* OBJECTIVE
Reproduce the material below, switching every "computer-use agent" to "desktop assistant" and leaving everything else unchanged.

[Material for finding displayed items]
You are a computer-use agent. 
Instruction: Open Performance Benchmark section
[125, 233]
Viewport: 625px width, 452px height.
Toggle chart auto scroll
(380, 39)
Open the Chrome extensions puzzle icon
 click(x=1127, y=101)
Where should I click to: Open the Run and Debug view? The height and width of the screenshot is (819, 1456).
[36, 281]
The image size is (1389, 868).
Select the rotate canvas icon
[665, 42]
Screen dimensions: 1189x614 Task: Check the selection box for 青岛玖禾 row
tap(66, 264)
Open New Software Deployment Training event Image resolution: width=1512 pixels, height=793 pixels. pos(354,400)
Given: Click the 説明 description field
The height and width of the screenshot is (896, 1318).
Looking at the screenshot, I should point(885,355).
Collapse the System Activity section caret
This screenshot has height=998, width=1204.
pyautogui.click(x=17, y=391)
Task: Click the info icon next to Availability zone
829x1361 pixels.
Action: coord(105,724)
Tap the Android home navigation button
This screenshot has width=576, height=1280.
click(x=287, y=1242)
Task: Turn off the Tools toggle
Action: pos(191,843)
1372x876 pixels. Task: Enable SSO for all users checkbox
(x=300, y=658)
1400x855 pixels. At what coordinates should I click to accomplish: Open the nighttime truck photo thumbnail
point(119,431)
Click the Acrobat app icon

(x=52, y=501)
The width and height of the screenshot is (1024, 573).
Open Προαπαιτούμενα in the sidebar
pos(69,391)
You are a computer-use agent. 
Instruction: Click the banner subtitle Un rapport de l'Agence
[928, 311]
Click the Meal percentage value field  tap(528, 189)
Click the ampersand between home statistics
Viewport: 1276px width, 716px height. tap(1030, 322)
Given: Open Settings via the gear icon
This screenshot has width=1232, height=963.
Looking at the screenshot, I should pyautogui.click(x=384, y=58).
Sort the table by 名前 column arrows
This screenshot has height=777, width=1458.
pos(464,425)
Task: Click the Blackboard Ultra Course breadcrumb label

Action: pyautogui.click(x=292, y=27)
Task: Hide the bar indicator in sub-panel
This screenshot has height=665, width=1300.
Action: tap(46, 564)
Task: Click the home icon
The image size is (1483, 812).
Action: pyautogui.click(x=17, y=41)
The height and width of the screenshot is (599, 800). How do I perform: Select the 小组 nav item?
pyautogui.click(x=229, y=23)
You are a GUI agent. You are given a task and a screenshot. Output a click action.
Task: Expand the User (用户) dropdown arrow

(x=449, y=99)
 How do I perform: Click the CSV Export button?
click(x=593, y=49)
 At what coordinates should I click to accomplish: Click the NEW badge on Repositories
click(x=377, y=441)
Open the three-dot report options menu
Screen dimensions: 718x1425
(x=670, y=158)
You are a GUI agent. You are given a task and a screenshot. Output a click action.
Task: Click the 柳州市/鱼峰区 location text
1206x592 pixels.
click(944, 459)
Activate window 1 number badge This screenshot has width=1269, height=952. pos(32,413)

* RESULT OF THE TASK
You are a desktop assistant. 
Instruction: Open Performance Benchmark section
[125, 233]
Viewport: 625px width, 452px height.
Toggle chart auto scroll
(380, 39)
Open the Chrome extensions puzzle icon
 click(x=1127, y=101)
Where should I click to: Open the Run and Debug view? The height and width of the screenshot is (819, 1456).
[36, 281]
The image size is (1389, 868).
Select the rotate canvas icon
[665, 42]
Screen dimensions: 1189x614 Task: Check the selection box for 青岛玖禾 row
tap(66, 264)
Open New Software Deployment Training event Image resolution: width=1512 pixels, height=793 pixels. pos(354,400)
Given: Click the 説明 description field
The height and width of the screenshot is (896, 1318).
Looking at the screenshot, I should point(885,355).
Collapse the System Activity section caret
This screenshot has height=998, width=1204.
pyautogui.click(x=17, y=391)
Task: Click the info icon next to Availability zone
829x1361 pixels.
Action: coord(105,724)
Tap the Android home navigation button
This screenshot has width=576, height=1280.
click(x=287, y=1242)
Task: Turn off the Tools toggle
Action: pos(191,843)
1372x876 pixels. Task: Enable SSO for all users checkbox
(x=300, y=658)
1400x855 pixels. At what coordinates should I click to accomplish: Open the nighttime truck photo thumbnail
point(119,431)
Click the Acrobat app icon

(x=52, y=501)
The width and height of the screenshot is (1024, 573).
Open Προαπαιτούμενα in the sidebar
pos(69,391)
You are a desktop assistant. 
Instruction: Click the banner subtitle Un rapport de l'Agence
[928, 311]
Click the Meal percentage value field  tap(528, 189)
Click the ampersand between home statistics
Viewport: 1276px width, 716px height. tap(1030, 322)
Given: Open Settings via the gear icon
This screenshot has width=1232, height=963.
Looking at the screenshot, I should pyautogui.click(x=384, y=58).
Sort the table by 名前 column arrows
This screenshot has height=777, width=1458.
pos(464,425)
Task: Click the Blackboard Ultra Course breadcrumb label

Action: pyautogui.click(x=292, y=27)
Task: Hide the bar indicator in sub-panel
This screenshot has height=665, width=1300.
Action: tap(46, 564)
Task: Click the home icon
The image size is (1483, 812).
Action: pyautogui.click(x=17, y=41)
The height and width of the screenshot is (599, 800). How do I perform: Select the 小组 nav item?
pyautogui.click(x=229, y=23)
You are a GUI agent. You are given a task and a screenshot. Output a click action.
Task: Expand the User (用户) dropdown arrow

(x=449, y=99)
 How do I perform: Click the CSV Export button?
click(x=593, y=49)
 At what coordinates should I click to accomplish: Click the NEW badge on Repositories
click(x=377, y=441)
Open the three-dot report options menu
Screen dimensions: 718x1425
(x=670, y=158)
You are a GUI agent. You are given a task and a screenshot. Output a click action.
Task: Click the 柳州市/鱼峰区 location text
1206x592 pixels.
click(944, 459)
Activate window 1 number badge This screenshot has width=1269, height=952. pos(32,413)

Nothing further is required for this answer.